Fernando Gonzalez plays tennis the way Mike Tyson used to box. The way Donald Rumsfeld holds a news conference. The way Donald Trump wears his hair.
Which is to say, a tad aggressively.
Put simply, Gonzalez is not the sort of player who frets over missing a few shots. Or even a few dozen.
A hard-hitting Chilean and the No.4 seed at the Legg Mason Tennis Classic, Gonzalez instead works the court like Pollock working a canvas, spraying outrageous winners — and equally outlandish errors — in every direction.
And he wouldn’t have it any other way.
“Ever since I was 6, 7 years old, I started to play like this,” Gonzalez said with a smile. “I try to enjoy the game. I like the way that I play. And I know that a lot of people will enjoy watching.”

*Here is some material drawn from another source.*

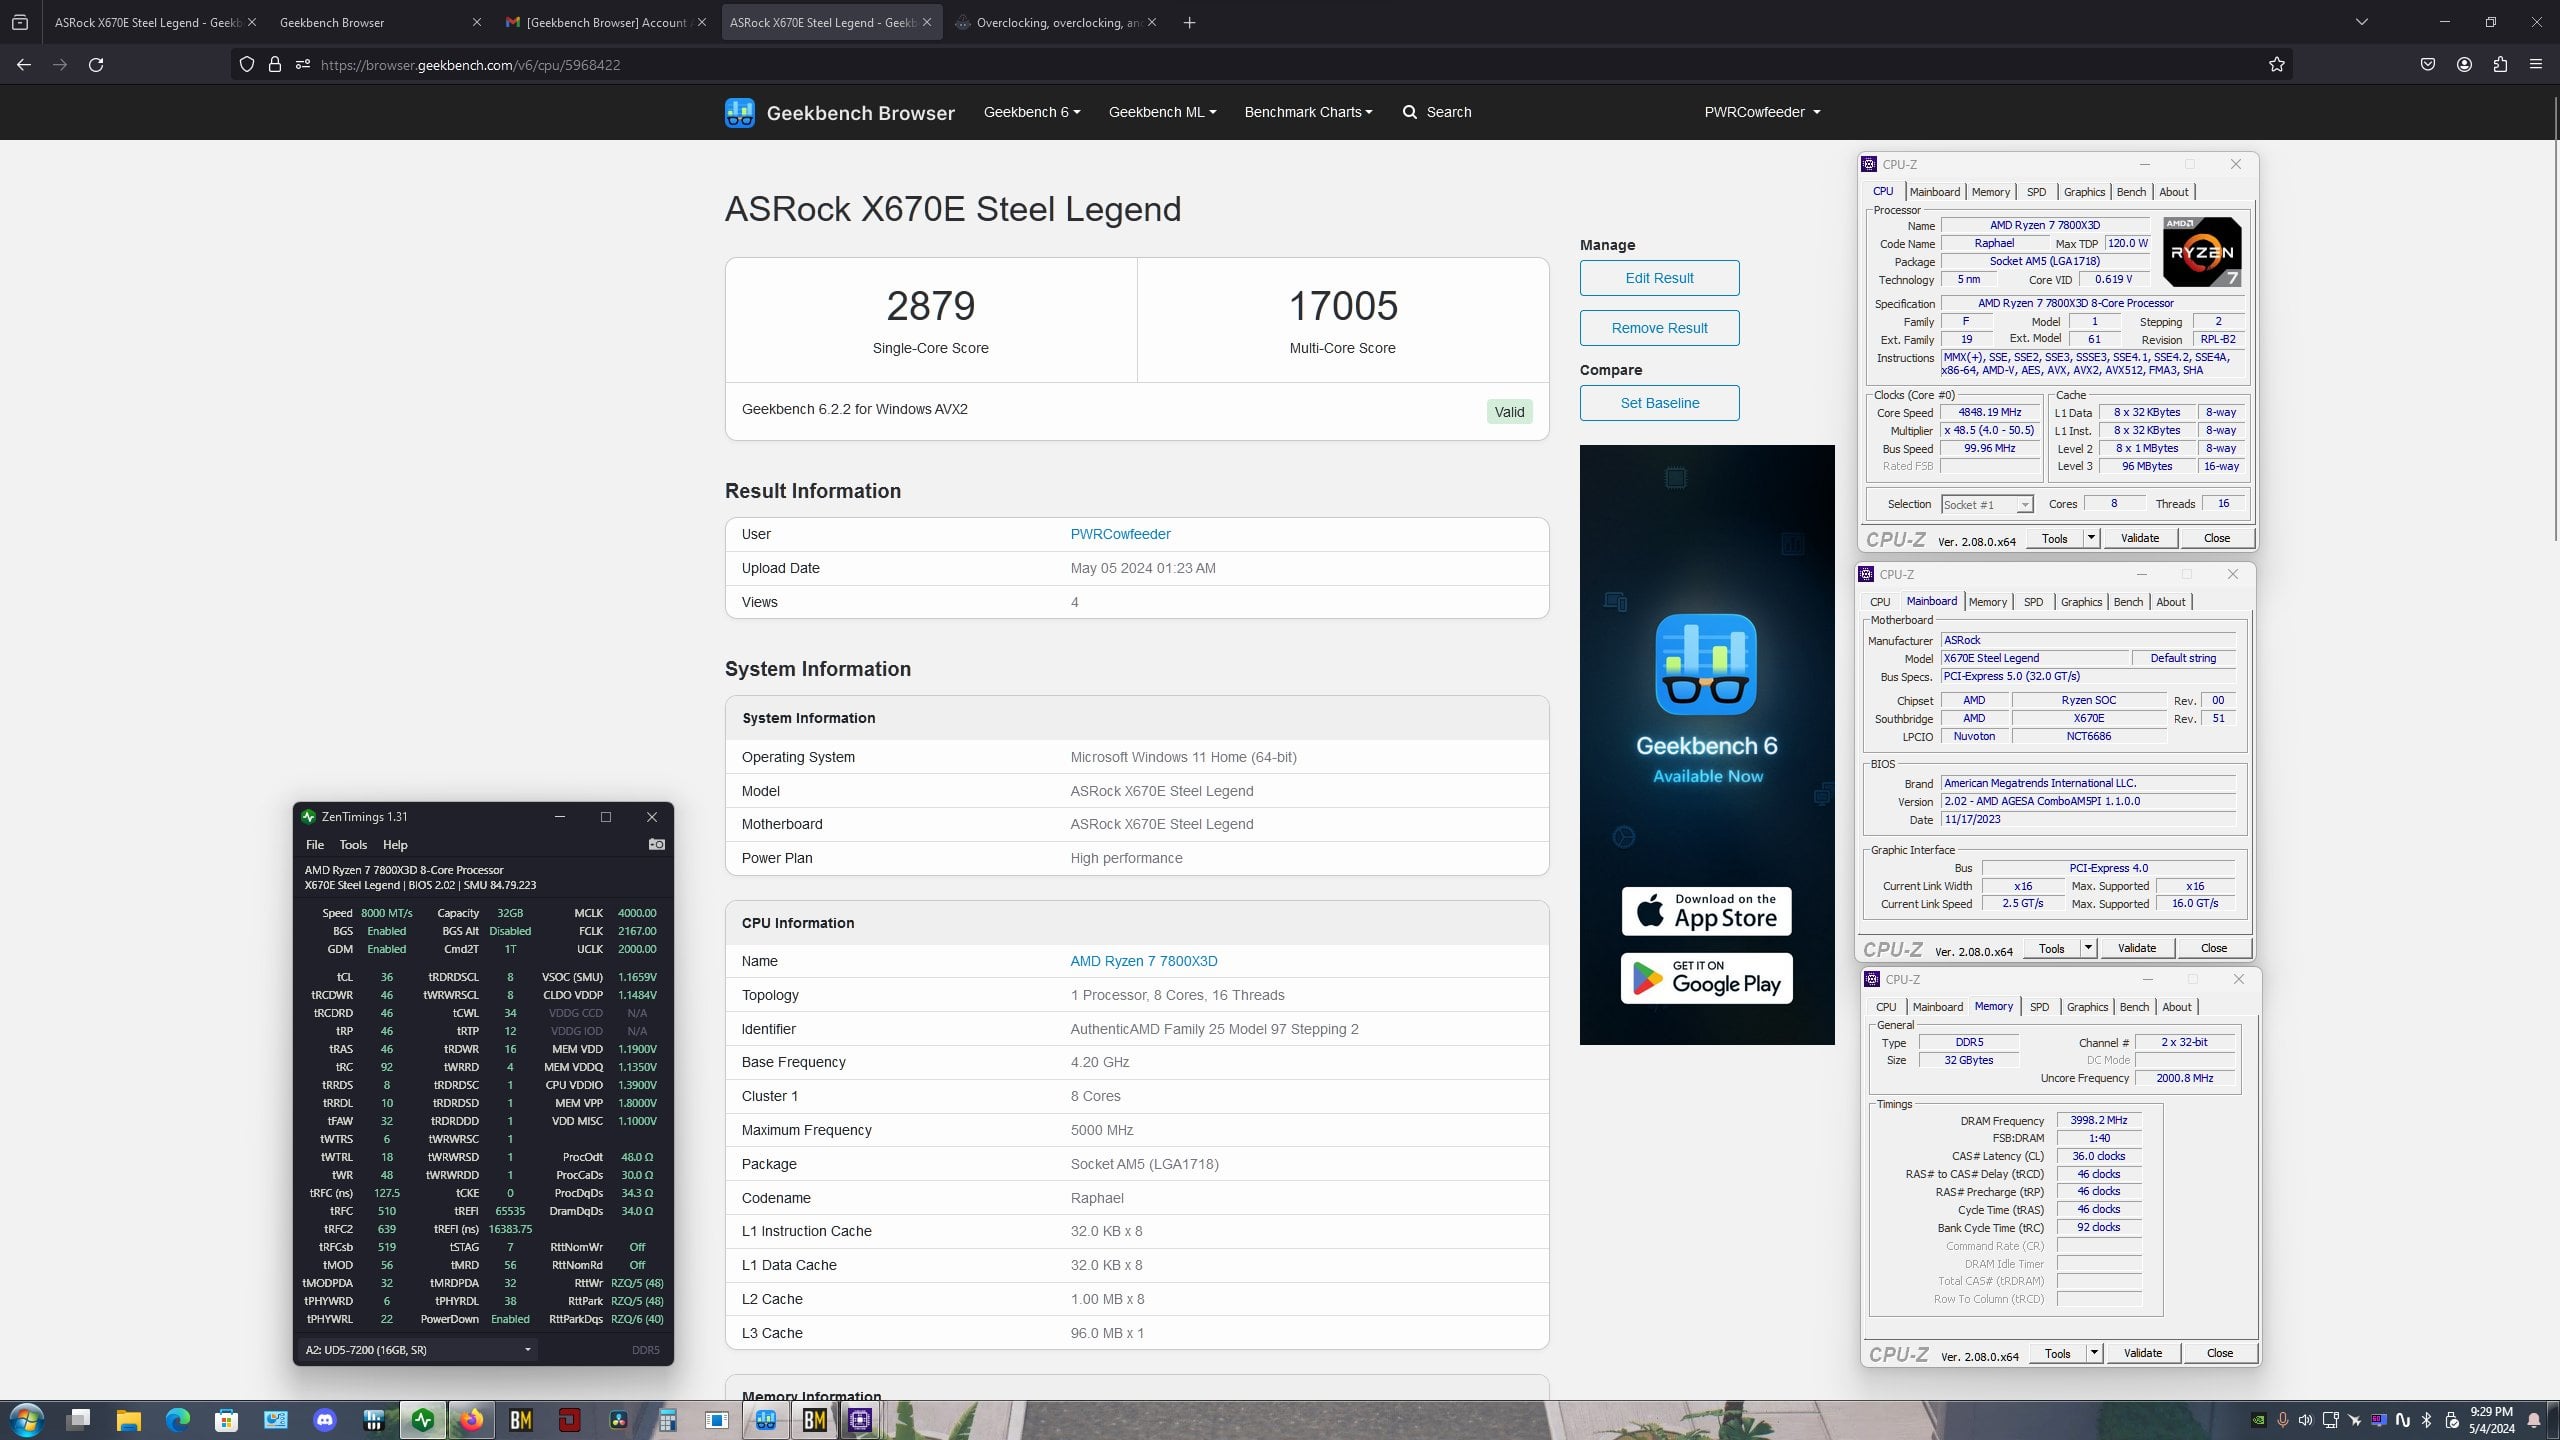The width and height of the screenshot is (2560, 1440).
Task: Reload the page with the refresh icon
Action: click(x=96, y=65)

For Gonzalez, enjoyment and success go racket in hand. Behind a grip-it-and-rip-it game to shame John Daly, Gonzalez has emerged as one of the Tour’s top talents, a crowd-pleasing 23-year-old ranked No.14 in the world.
Gonzalez notched a 6-2, 6-4 second-round victory over France’s Julien Beneteau yesterday on the grandstand court at the William H.G. FitzGerald Tennis Center in Northwest.
“I’m an aggressive player, so I feel that every point depends on me,” Gonzalez said. “I prefer that to letting the other guy do it.”
Indeed. To note that Gonzalez favors a high-risk style would be an understatement. In reality, it’s more like zero-sum. Or maybe just manic-depressive.
Watch his crackling game in action, and you half-expect his teutonic winners to buy the entire room a round of drinks — while his errant blasts sulk off to a dark corner.
Case in point: Gonzalez’s loss to Sjeng Schalken in last year’s U.S. Open quarterfinals. In a wild, five-set match that included three tiebreakers, Gonzalez had 12 aces, 12 double-faults, 73 winners and 73 unforced errors.
(And no, we’re not making that up. Frankly, who would believe us?)
“I thought I was in the middle of a hurricane,” Schalken said afterward. “I was a little depending on him, on his mood. Sometimes he was hitting winners, then all of a sudden he hits one ball in the stand. And then he hits three winners again.”